__Your task__
Return every line of the data below, exactly.

═══

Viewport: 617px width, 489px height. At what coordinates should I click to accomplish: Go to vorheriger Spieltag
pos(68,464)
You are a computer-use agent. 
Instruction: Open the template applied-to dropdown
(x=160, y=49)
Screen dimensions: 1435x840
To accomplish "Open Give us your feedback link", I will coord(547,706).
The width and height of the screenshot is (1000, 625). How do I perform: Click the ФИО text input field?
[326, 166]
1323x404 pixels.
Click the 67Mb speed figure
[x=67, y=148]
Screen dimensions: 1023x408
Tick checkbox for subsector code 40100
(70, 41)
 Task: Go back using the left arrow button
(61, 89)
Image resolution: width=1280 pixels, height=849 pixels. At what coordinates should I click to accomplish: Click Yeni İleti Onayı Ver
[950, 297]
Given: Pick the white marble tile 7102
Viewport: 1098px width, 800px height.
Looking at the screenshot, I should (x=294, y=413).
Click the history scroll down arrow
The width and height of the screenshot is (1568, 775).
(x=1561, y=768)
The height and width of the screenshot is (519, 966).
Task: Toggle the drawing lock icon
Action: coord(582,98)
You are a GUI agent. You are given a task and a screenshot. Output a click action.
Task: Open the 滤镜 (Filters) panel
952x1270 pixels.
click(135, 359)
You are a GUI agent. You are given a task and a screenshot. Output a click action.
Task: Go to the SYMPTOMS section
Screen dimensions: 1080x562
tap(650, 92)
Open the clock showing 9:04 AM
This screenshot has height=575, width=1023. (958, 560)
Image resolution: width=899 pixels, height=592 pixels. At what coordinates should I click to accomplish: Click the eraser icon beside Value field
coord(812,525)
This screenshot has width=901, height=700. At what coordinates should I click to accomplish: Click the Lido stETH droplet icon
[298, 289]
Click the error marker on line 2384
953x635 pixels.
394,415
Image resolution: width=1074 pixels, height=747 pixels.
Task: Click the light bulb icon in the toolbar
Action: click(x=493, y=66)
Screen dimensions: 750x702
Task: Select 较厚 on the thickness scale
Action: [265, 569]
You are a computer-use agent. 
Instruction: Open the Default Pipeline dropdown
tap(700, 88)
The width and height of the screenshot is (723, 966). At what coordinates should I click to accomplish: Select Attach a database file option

═══

__Answer space__
Viewport: 617px width, 489px height. At what coordinates should I click to accomplish: Go to vorheriger Spieltag
pos(68,464)
You are a computer-use agent. 
Instruction: Open the template applied-to dropdown
(x=160, y=49)
Screen dimensions: 1435x840
To accomplish "Open Give us your feedback link", I will coord(547,706).
The width and height of the screenshot is (1000, 625). How do I perform: Click the ФИО text input field?
[326, 166]
1323x404 pixels.
Click the 67Mb speed figure
[x=67, y=148]
Screen dimensions: 1023x408
Tick checkbox for subsector code 40100
(70, 41)
 Task: Go back using the left arrow button
(61, 89)
Image resolution: width=1280 pixels, height=849 pixels. At what coordinates should I click to accomplish: Click Yeni İleti Onayı Ver
[950, 297]
Given: Pick the white marble tile 7102
Viewport: 1098px width, 800px height.
Looking at the screenshot, I should (x=294, y=413).
Click the history scroll down arrow
The width and height of the screenshot is (1568, 775).
(x=1561, y=768)
The height and width of the screenshot is (519, 966).
Task: Toggle the drawing lock icon
Action: coord(582,98)
You are a GUI agent. You are given a task and a screenshot. Output a click action.
Task: Open the 滤镜 (Filters) panel
952x1270 pixels.
click(135, 359)
You are a GUI agent. You are given a task and a screenshot. Output a click action.
Task: Go to the SYMPTOMS section
Screen dimensions: 1080x562
tap(650, 92)
Open the clock showing 9:04 AM
This screenshot has height=575, width=1023. (958, 560)
Image resolution: width=899 pixels, height=592 pixels. At what coordinates should I click to accomplish: Click the eraser icon beside Value field
coord(812,525)
This screenshot has width=901, height=700. At what coordinates should I click to accomplish: Click the Lido stETH droplet icon
[298, 289]
Click the error marker on line 2384
953x635 pixels.
394,415
Image resolution: width=1074 pixels, height=747 pixels.
Task: Click the light bulb icon in the toolbar
Action: click(x=493, y=66)
Screen dimensions: 750x702
Task: Select 较厚 on the thickness scale
Action: [265, 569]
You are a computer-use agent. 
Instruction: Open the Default Pipeline dropdown
tap(700, 88)
The width and height of the screenshot is (723, 966). At what coordinates should I click to accomplish: Select Attach a database file option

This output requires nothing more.